Work included extensive concrete repairs, new mechanical gates that allow for safer and more refined dam operations, new post-tension tendons for structural stability, a new widened walkway, new lighting, and a new public viewing area with seating and pergola constructed with materials salvaged from the original dam.
Planning started more than 13 years ago, with the original scope for a walkway widening starting in 2008. Reconstruction of the dam began in June 2020 and was completed at the end of October.
“We would like to thank Thunder Bay residents for their patience and understanding during the project,” said Mike Vogrig, project engineer. “We hope that residents will enjoy this newly redesigned landmark for years to come.”
The dam reconstruction was needed to repair and improve the structure that had deteriorated over time and to meet the regulatory requirements in the ministry of northern development, mines, natural resources and forestry’s Lakes and Rivers Improvement Act. The rehabilitated dam is designed to withstand the regional design storm and provide stormwater protection for downstream properties.

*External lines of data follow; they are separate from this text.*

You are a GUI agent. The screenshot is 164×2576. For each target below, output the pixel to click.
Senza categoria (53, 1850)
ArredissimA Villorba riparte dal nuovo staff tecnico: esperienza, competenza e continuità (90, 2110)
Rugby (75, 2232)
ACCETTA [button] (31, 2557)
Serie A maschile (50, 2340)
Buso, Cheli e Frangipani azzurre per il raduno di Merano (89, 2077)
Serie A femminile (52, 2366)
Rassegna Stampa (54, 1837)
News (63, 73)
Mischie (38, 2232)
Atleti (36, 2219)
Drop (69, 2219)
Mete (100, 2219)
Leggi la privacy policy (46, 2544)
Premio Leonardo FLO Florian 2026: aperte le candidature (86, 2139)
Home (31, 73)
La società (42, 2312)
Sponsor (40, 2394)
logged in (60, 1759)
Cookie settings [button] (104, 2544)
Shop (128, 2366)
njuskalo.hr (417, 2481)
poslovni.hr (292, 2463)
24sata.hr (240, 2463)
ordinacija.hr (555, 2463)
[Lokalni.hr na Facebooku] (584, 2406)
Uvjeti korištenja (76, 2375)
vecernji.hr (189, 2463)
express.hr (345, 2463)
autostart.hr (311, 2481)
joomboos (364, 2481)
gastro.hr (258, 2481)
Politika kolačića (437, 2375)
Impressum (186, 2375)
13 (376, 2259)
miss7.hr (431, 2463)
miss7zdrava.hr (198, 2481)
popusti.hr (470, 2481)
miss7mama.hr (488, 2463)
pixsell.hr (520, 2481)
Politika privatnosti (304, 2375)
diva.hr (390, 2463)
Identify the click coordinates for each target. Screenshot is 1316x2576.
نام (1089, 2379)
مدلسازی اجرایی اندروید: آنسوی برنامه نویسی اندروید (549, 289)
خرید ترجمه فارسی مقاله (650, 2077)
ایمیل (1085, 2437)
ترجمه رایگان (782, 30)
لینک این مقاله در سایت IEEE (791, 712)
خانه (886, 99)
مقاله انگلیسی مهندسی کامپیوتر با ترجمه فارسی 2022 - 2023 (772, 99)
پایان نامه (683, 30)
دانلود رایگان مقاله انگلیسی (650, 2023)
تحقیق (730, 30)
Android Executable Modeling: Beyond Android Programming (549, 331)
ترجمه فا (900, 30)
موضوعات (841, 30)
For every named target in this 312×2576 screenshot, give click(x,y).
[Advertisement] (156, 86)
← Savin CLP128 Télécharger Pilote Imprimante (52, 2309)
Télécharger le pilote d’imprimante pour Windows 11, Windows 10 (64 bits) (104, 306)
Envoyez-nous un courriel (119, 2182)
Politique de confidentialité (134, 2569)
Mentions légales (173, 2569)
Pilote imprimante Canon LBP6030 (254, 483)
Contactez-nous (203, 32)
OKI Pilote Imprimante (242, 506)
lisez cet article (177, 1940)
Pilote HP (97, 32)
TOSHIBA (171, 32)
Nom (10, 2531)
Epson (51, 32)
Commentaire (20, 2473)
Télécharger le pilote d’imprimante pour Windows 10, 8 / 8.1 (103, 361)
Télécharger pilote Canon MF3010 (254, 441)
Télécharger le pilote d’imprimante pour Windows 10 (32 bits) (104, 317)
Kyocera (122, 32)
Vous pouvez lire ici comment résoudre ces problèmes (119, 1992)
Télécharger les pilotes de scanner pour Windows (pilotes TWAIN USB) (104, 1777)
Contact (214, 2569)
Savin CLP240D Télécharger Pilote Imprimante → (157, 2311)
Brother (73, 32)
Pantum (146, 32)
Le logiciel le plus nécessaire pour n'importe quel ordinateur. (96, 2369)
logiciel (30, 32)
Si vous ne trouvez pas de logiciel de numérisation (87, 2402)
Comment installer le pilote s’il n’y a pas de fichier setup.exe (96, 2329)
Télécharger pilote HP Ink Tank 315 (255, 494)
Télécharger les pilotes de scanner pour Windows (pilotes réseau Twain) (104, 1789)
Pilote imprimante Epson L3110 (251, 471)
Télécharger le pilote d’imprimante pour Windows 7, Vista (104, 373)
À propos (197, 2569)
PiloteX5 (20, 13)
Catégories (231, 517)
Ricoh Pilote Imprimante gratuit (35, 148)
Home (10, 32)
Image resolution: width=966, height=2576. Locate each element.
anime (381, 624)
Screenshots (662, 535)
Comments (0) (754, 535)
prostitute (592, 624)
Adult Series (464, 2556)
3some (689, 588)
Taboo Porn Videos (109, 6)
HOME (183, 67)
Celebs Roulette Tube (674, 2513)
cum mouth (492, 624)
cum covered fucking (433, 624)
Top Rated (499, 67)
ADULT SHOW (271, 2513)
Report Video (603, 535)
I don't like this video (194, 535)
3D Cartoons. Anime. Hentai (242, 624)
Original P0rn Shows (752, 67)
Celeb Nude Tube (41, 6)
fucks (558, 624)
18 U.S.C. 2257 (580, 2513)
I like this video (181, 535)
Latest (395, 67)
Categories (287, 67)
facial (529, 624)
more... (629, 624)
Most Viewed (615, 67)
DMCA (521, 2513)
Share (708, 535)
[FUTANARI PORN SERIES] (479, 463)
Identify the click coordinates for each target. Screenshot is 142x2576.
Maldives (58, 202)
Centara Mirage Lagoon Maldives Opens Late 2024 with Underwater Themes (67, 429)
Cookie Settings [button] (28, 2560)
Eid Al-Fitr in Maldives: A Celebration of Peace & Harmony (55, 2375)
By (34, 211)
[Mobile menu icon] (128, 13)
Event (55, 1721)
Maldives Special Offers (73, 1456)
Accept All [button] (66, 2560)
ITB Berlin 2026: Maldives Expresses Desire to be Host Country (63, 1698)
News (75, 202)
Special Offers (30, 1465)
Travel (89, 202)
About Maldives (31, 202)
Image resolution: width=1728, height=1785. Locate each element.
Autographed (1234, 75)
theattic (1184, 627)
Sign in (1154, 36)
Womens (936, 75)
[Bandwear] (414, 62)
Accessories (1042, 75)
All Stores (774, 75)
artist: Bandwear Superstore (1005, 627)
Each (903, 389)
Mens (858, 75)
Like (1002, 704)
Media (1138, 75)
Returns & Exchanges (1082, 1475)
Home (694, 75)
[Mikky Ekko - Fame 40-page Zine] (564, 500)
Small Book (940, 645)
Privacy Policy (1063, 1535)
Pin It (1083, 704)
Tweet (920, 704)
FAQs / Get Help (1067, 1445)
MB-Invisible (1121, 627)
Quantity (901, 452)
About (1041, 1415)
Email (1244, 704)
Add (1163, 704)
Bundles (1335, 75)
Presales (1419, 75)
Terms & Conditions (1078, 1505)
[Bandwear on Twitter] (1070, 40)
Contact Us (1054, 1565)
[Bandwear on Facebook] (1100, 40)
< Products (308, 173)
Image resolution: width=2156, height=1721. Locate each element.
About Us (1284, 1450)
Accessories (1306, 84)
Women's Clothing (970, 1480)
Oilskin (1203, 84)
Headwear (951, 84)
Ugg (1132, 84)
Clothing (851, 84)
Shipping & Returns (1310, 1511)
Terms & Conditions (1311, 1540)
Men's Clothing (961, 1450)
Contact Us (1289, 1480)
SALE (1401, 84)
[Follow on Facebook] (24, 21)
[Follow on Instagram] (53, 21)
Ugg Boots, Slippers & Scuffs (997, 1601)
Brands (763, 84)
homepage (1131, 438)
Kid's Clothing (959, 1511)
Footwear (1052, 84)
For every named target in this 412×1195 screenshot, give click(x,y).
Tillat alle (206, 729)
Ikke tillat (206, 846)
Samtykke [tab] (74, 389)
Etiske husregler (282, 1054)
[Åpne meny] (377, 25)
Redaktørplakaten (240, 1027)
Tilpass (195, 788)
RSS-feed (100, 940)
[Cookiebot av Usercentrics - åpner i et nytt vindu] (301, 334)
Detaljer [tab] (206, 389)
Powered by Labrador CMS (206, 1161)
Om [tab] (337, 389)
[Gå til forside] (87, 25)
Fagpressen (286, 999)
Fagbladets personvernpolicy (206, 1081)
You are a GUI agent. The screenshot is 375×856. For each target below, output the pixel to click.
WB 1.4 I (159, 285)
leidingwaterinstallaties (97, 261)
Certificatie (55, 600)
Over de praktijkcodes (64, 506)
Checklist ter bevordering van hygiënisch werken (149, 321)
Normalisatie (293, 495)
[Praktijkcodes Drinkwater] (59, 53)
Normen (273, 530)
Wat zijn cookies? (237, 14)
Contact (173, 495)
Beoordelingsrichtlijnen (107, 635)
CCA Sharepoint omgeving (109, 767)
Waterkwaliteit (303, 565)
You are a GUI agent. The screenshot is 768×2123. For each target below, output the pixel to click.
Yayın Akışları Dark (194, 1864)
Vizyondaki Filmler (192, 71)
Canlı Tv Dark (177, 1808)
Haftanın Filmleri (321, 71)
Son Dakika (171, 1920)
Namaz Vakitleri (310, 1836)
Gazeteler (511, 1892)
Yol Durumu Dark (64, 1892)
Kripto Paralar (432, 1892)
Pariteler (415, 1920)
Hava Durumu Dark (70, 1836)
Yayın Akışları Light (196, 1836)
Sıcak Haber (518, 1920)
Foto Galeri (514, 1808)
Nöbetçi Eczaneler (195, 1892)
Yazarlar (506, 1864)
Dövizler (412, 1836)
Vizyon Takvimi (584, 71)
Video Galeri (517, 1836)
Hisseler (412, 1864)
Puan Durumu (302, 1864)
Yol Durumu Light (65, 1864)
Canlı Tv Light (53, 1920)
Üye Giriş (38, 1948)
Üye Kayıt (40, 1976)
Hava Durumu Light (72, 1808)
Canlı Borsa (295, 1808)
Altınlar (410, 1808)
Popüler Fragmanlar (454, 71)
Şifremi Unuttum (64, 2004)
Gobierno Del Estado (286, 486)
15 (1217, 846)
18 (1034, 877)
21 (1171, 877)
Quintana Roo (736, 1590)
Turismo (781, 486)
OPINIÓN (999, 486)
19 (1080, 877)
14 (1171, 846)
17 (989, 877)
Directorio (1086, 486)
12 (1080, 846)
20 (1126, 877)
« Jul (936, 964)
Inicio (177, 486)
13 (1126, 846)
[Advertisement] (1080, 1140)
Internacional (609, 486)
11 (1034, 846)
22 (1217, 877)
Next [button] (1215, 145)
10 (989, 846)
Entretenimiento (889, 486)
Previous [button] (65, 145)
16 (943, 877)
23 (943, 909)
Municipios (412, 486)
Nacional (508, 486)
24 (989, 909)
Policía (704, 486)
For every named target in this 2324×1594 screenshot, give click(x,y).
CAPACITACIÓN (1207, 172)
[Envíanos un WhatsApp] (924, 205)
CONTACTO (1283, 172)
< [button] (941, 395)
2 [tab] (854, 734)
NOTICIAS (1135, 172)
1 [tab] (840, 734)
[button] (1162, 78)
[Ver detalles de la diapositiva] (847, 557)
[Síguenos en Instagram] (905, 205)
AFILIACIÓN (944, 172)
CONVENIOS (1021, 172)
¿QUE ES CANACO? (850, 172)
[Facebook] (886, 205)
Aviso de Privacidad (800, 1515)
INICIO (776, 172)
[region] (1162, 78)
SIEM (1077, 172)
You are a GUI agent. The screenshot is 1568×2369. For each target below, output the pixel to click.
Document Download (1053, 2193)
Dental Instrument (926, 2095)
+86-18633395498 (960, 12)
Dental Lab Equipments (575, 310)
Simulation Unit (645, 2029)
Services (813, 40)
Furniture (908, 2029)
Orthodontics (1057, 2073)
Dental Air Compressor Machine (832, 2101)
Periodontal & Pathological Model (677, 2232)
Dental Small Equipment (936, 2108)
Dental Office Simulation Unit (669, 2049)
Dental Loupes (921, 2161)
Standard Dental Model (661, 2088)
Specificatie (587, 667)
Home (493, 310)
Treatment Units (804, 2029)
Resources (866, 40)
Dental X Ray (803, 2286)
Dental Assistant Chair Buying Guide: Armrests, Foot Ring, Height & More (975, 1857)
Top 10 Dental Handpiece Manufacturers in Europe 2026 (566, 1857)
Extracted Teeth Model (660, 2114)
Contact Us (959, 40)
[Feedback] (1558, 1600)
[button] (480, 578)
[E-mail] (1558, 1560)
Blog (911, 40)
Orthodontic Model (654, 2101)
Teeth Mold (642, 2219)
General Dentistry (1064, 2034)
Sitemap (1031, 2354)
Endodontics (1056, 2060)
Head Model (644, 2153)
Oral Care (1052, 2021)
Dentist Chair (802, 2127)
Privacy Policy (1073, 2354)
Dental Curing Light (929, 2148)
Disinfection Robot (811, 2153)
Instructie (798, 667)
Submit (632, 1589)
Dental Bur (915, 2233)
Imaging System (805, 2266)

“The City of Thunder Bay’s investment in the project includes more than $5 million,” said Mayor Bill Mauro. “Investing in municipal infrastructure helps build stronger communities, creates jobs, and makes life better for the citizens of Thunder Bay.”
Rehabilitation of the Boulevard Lake Dam is part of a $33 million community flood mitigation project. Approximately 40 per cent is being funded by Infrastructure Canada’s disaster mitigation and adaptation fund.
“The Boulevard Lake Dam has been a part of Thunder Bay’s community infrastructure for a century – the $13.2 million in federal funding will help improve floodwater and sewage management, promising a safer, healthier city for all of us,” said Patty Hajdu, minister responsible for the federal economic development agency for Northern Ontario.